The Militant(logo) 
    Vol.59/No.45           December 4, 1995 
 
 
The Great Society, By Harry Ring  

He does create jobs - It caused a flap in Canada's Ontario province when Social Services Minister David Tsubouchi assured that the impoverished could eat well on $90 a month. The flap got louder when it was disclosed that he had hired an image consultant at $1,200 a day.

It ain't the messenger - Corporate studies are finding a steady rise in workplace alienation, discontent, and frustration. One consulting group that did a survey said they were "so amazed at the vehemence of workers that we wondered if we had in some way contaminated the study." A second consulting outfit came in. It found the study and findings "sound and reliable."

Being a lawyer isn't good enough? - A student about to graduate from Hastings College of the Law in San Francisco was busted as a suspect in as many as a dozen area bank robberies.

`A few bad apples' - Jersey City cops failed to return to their owners more than 100 cars that were towed or recovered after being stolen. Notification letters to owners were deliberately misaddressed so they would come back undeliverable. A car not claimed in 30 days becomes city property. Sixty of the cars were auctioned to cops at rigged prices.

Pushers Intl. - R.J. Reynolds Tobacco agreed to supply Bucharest, Romania's cash-strapped capital, with traffic light bulbs for a year. The yellow lights bore the Camel logo.

Enthused the operator who set up the 1993 deal, "It was really fantastic at night when only the yellow lights were on and you'd just see the camel everywhere, blinking on and off."

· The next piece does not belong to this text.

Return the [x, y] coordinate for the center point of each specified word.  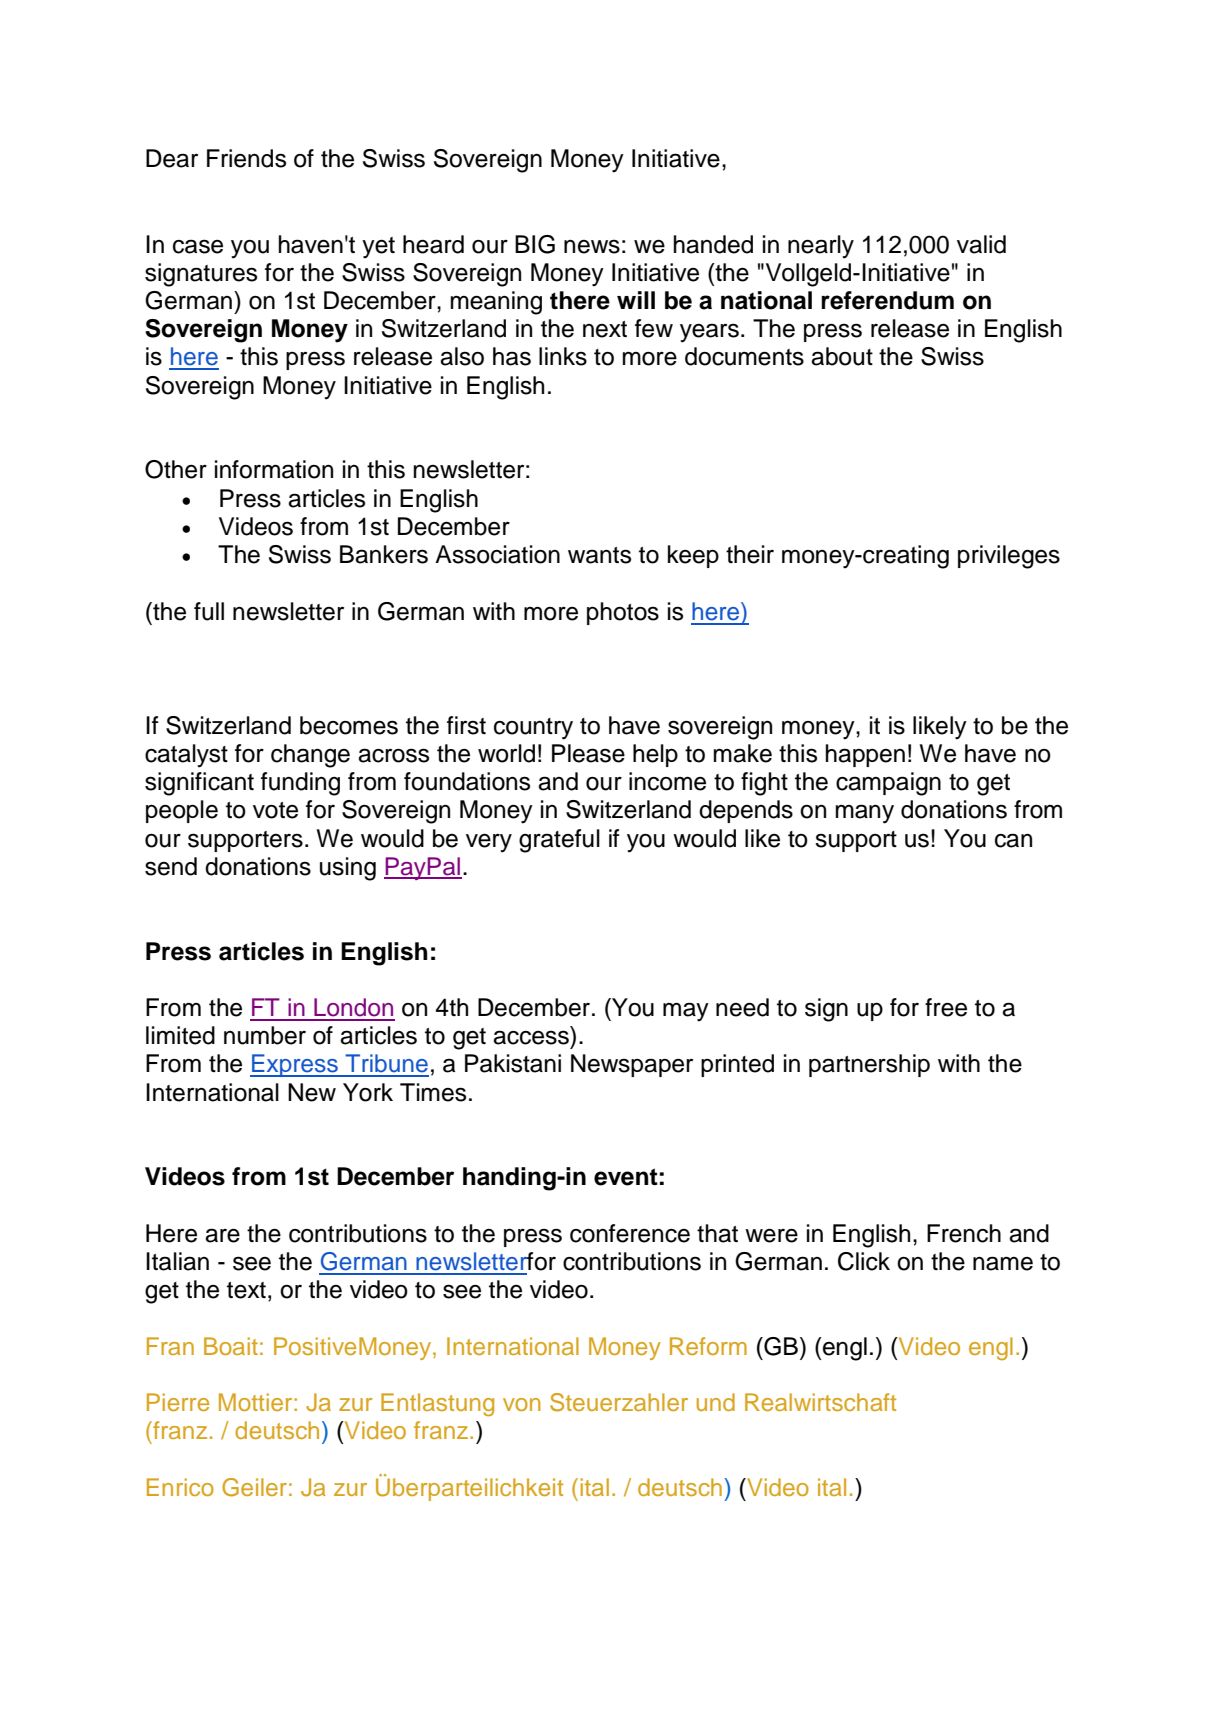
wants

`If you can't beat them...' - "For microchips, for oven chips, computer chips, we thank you Lord/For ocean waves, for microwaves, for radio waves, we thank you Lord/For floppy discs, for compact discs, computer discs, we thank you Lord" - From the Big Blue Planet songbook issued by the United Kingdom's Methodist church to make worship more relevant for the under-eight audience.

Don't leave home without it - As cited in the New York Times Sunday travel section: The Pedipocket, a battery- powered manicure and pedicure device that can polish and trim nails. $44.95, plus $5 shipping.

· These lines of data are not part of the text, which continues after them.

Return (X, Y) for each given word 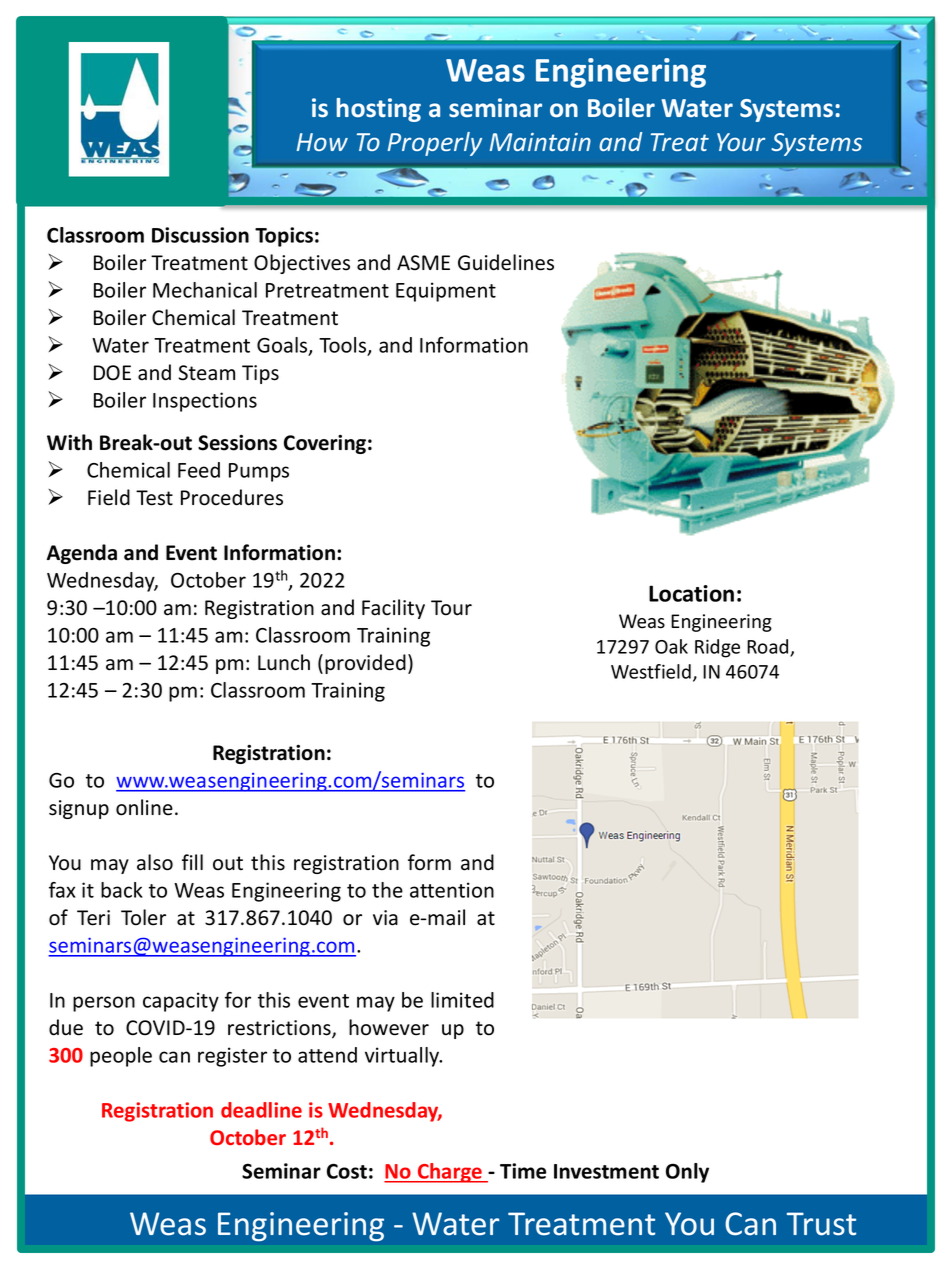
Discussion (200, 235)
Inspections (205, 402)
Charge (450, 1173)
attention (452, 890)
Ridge (717, 648)
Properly (435, 144)
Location (691, 593)
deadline (261, 1110)
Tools (344, 346)
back (122, 890)
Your (741, 142)
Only (687, 1173)
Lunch (284, 662)
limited (462, 1000)
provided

Carefully managed care - A California jury awarded damages to the husband and son of cancer victim Joyce Ching. For three months she had complained to her doctors of stomach pain but they didn't send her to a specialist until her husband refused to leave their office without a referral. A specialist found she had cancer. Why did the doctors balk? Because the HMO they work with requires them to pay the first $5,000 of the cost of such referrals.

Thought for the week - "This sends a clear message that when you mix incentives and money with medicine it equals death." - Mark Helper, attorney for the Ching family.